Even though his throat will ache by the end of the weekend, Archie Dreaver considers himself fortunate.
Dreaver, a member of the Big River First Nation, is just one of many singers who’ve come out for the annual Northern Lights Casino Round Dance in Prince Albert. He’s a few minutes away from performing, and even though he knows he’s going to be sore by the end of the weekend, he can’t wait to take part.
“It’s in my blood,” Dreaver says, then chuckles. “Even when I say I’m not going to sing when the weekend is over, I go back home and the next thing I know, I’m singing, even by myself.”

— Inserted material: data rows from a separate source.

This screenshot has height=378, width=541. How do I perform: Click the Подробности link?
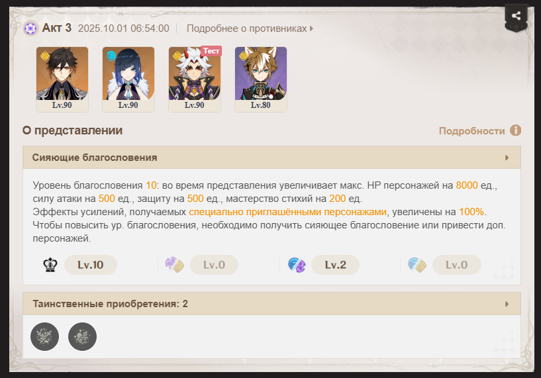pos(471,131)
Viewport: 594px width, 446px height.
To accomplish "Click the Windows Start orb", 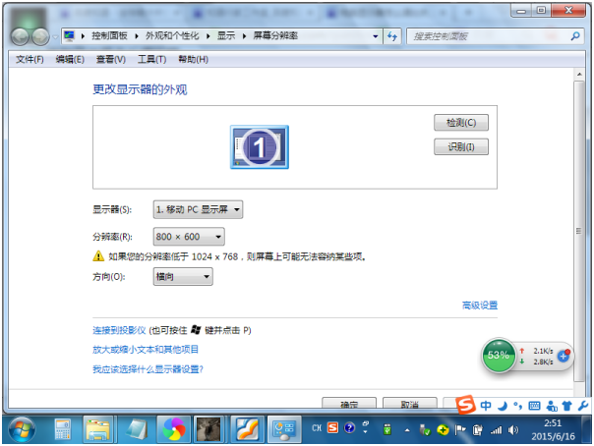I will coord(22,429).
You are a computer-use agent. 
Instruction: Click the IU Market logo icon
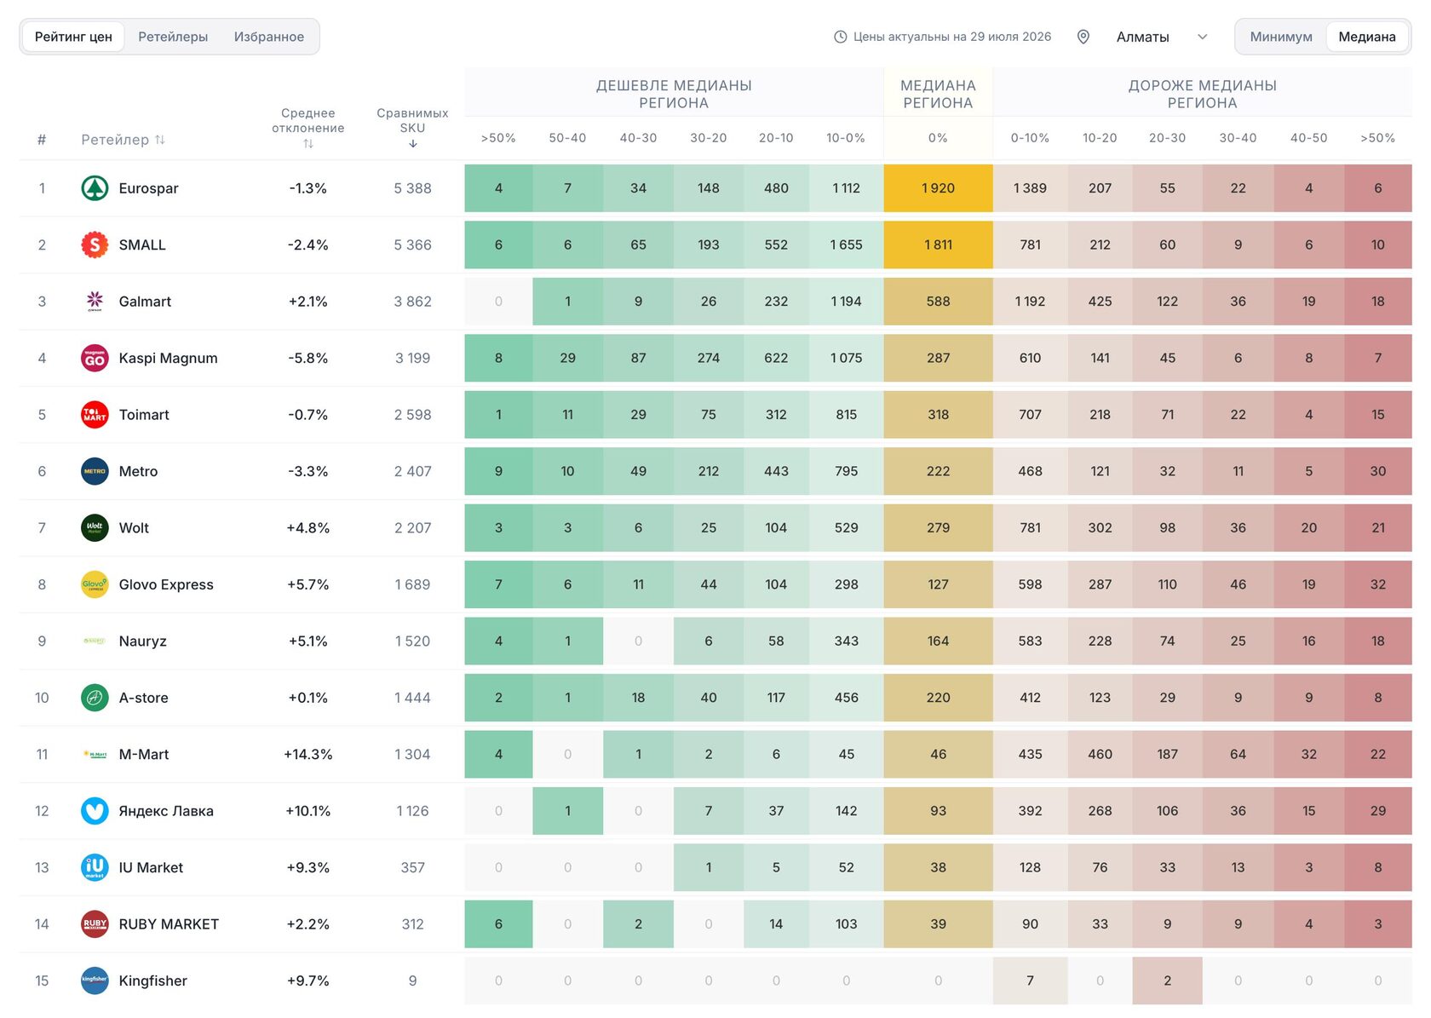point(95,868)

At 51-years-old, Dreaver has been singing traditional songs almost his whole life. He started as a 16-year-old under the tutelage of his father, Gordon, who still sings at 83.
Dreaver considers himself fortunate in this regard. He not only sings at round dances like this one. He performs at schools for Indigenous students and in correctional facilities for Indigenous inmates. In the latter, he sees every day what happens when you don’t have someone like a father or grandfather to guide you through tough times in your early years.
“It’s sad, when I go to correctional (centres) and I see a lot of Cree people there and they’re on the wrong side of the road,” he explains. “Some of us are lucky to have parents who took us to round dances when we were small.”
As one of the older singers at Saturday’s round dance, Dreaver sees his role as part-performer, part-teacher. Tonight, he’s singing with his nephew Mervin, along with dozens of others who travelled from across Saskatchewan to take part.
Micah Daniels is one of those younger singers, although like Dreaver he also teaches too. Despite the residential schools, which sought to suppress cultural expressions like round dances, Daniels says the tradition is still going strong, and a large part of that is due to the family atmosphere.
“My dad sings. My grandpa sings. It’s kind of in the family,” he explains. “It’s kind of a lineage thing. We’ve been singing traditionally for a long time together, me and my brothers. We even have a drum group (named) Iron Swing, and Archie here is with the Whitefish Juniors. We just go around helping out our communities as best we can.”
For Daniels, that means teaching singing to Prince Albert youth as part of a program run by the Prince Albert Grand Council. He says the practice helps young people focus on living a clean life away from drugs and alcohol, while helping keep a beloved cultural tradition alive.
“We’ve got to keep that role going with our young people,” he says. “We’ve got to be role models. We’ve got to show we can continue with our culture. It’s very important that we show that ability to teach (and) to keep it alive.”
Although he’s been singing for more than two decades, Daniels won’t be joining Dreaver at the centre of the round dance tonight. Instead, he’s helping organize which performers will sing when, and who gets to lead and choose songs.
The list of singers includes veterans like Dreaver, and young teenagers who are just starting out. It’s the oldest singers helping the youngest singers, and for Daniels, it’s a sign that the cultural practice is safe for at least another generation.
“It’s very strong right now,” he says. “You can look around at any round dance, or any powwow or any ceremony, and there’s singers now. I think the old guys did a good job in showing us the way.”